Neo Rauch – Camarade et compagnon, Uwe Walter Neo Rauch – Camarade et compagnon, Uwe Walter | © Weltkino FIlmverleih GmbH Alors qu’il pourrait très bien vivre à New York ou Paris, cet Allemand originaire de l’Est né le 18 avril 1960 n’a même pas envisagé l’idée de s’installer définitivement à Berlin au moment de la chute du Mur, devenue la capitale de la nouvelle créativité artistique du pays réunifié. Enfant de Leipzig, diplômé de l’Académie de cette ville dans les années 1980, le jeune Neo Rauch fut forcément influencé par les diktats du réalisme socialisme, courant qui ne s’était pas encore engouffré dans le tumulte de la chute du communisme en Europe.

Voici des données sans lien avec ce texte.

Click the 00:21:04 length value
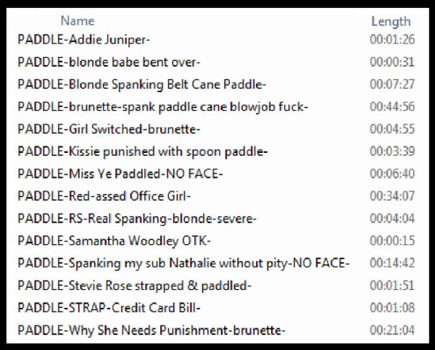Screen dimensions: 435x350 (392, 330)
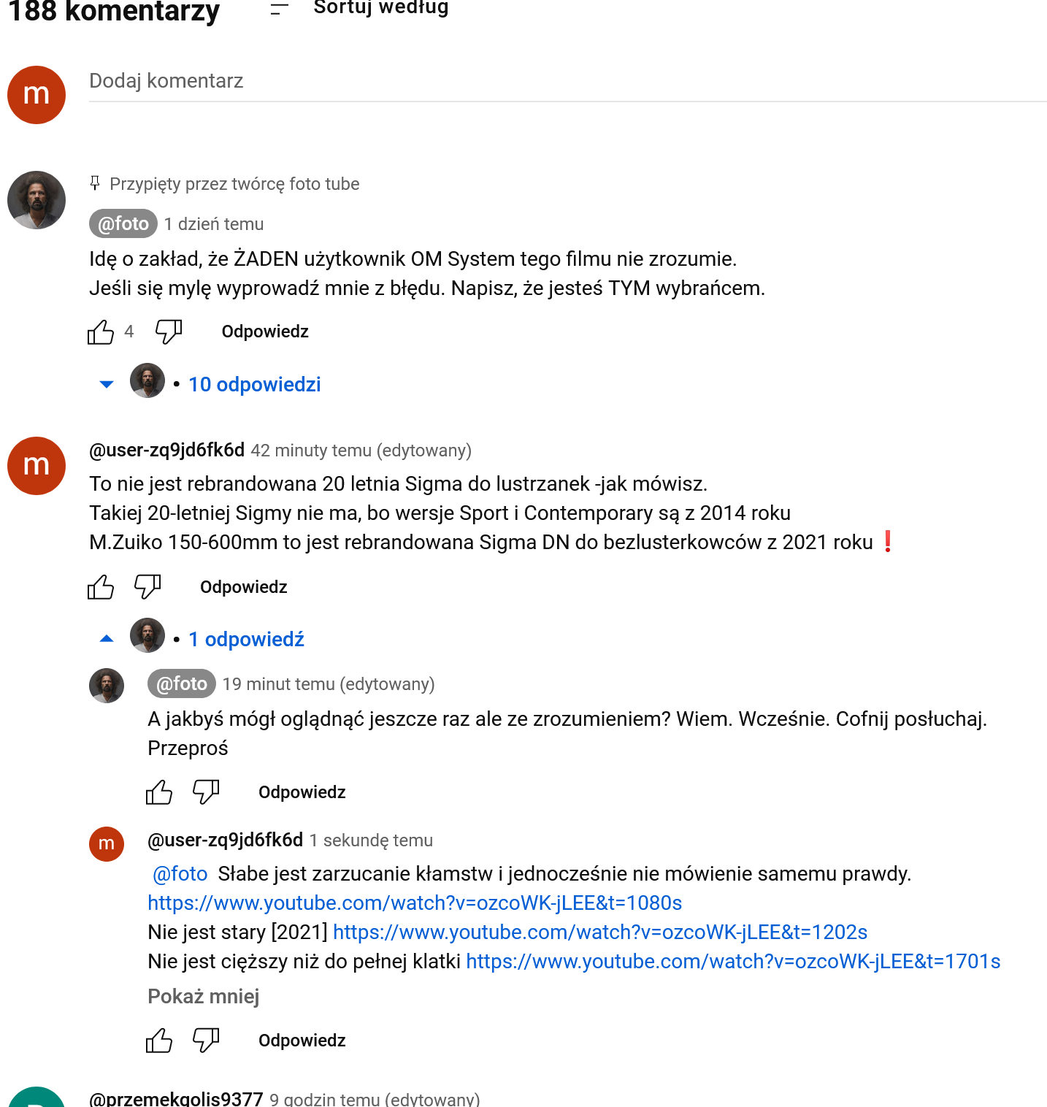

Ne pas céder à l’air du temps

Le rayonnement exceptionnel de l’artiste, et l’augmentation vertigineuse des prix accolés à ses toiles (avec son salaire de misère, son grand-père aurait dû travailler pendant des centaines d’années pour accumuler de telles sommes, souligne-t-il avec ironie), ne lui font pas oublier la longue traversée du désert qui a visiblement forgé son tempérament. Alors que les années 1990 n’en avaient que pour l’art conceptuel et les installations, la peinture figurative n’avait vraiment pas la cote auprès des collectionneurs et des conservateurs de musée.
 
Or, non seulement a-t-elle réussi son retour en grâce, mais elle a grandement consolidé la réputation de Neo Rauch et celle des figures énigmatiques qui tapissent toute son œuvre. Dispersées dans des lieux indéfinis souvent à caractère industriel, fuyant constamment le regard de leurs voisins pour se plonger à l’intérieur d’elles-mêmes, exécutant des tâches parfois en rupture avec leur environnement immédiat, pas étonnant qu’elles soient assimilées à des somnambules. Et comme dans un rêve, difficile parfois de déterminer à quelle époque Neo Rauch se réfère, surtout lorsqu’elles semblent se télescoper dans une seule et même toile.
 
Nicola Greaf a convié quelques personnes qui gravitent autour de l’artiste, et dont l’influence était et demeure déterminante, à commencer par sa conjointe Rosa Loy, peintre et illustratrice, et Gerb Harry Lybke, ami de longue date et galeriste qui le représente depuis ses débuts. Mais alors que les biographies d’artistes convoquent souvent les critiques et les spécialistes de l’histoire de l’art, la documentariste a préféré aller à la rencontre des collectionneurs, trop heureux d’ouvrir leurs portes à la documentariste pour montrer leurs prestigieuses acquisitions.
 
Ce choix cinématographique, permettant de visualiser la popularité planétaire de Neo Rauch – ces amateurs vivent à New York, Miami, Vicence en Italie et Séoul en Corée du Sud – impose également un discours parfois près de la flagornerie, mais illustre aussi le caractère rassembleur d’une œuvre qui touche et intrigue en se moquant des barrières culturelles.
 
Voilà sans aucun doute le pari le plus audacieux relevé par Neo Rauch, d’abord celui de l’enracinement dans une culture et un pays, la RDA, qui aujourd’hui n’existent plus, ensuite celui du courage devant l’adversité. Homme de peu de mots, ombrageux à ses heures, c’est avec difficulté, et au moment choisi par lui et non par Nicola Greaf, qu’il accepte d’évoquer la mort violente de ses parents dans un accident de train quelques mois après sa naissance. Fauchés alors qu’ils étaient dans la fleur de l’âge, soulignant la triste absurdité de voir ses propres enfants aujourd’hui plus vieux que ses parents ne l’auront jamais été, Neo Rauch chérit les quelques photos et dessins qui évoquent leur bref passage sur Terre. Tandis qu’il peint ses somnambules, deux fantômes veillent sur lui.